--- Input data Enclosed Below ---

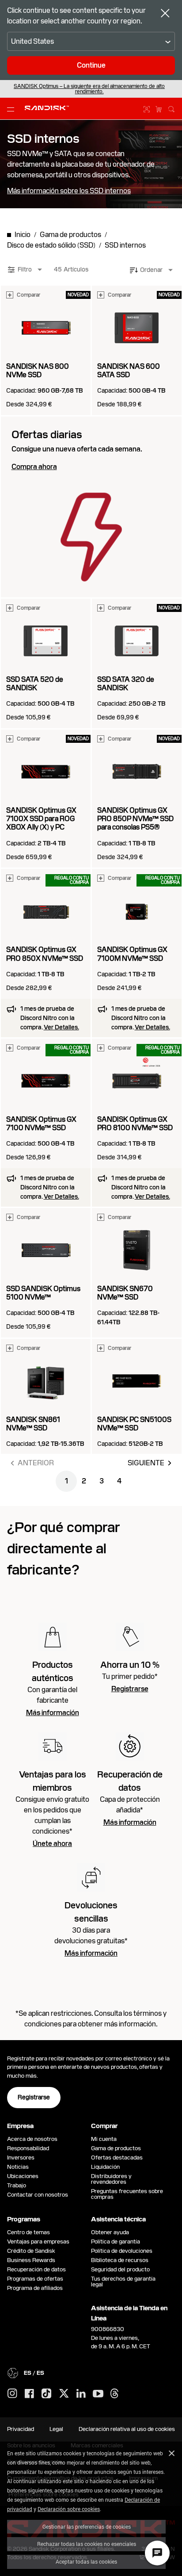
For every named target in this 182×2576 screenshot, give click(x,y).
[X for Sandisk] (64, 2394)
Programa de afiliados (35, 2288)
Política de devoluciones (121, 2251)
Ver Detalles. (61, 1027)
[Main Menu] (12, 109)
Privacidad (20, 2429)
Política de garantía (115, 2241)
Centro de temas (28, 2232)
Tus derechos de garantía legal (123, 2281)
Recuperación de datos (36, 2269)
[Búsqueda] (171, 107)
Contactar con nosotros (37, 2194)
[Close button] (165, 14)
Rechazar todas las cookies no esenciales (86, 2543)
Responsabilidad (28, 2148)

--- End of Enclosed Input data ---

▶ [Problem to work on]
Copy the lines from the one with "Rechazar todas las" through the last line of the material above, exactly as they are and with no others.

▶ [Result]
Rechazar todas las cookies no esenciales (86, 2543)
Responsabilidad (28, 2148)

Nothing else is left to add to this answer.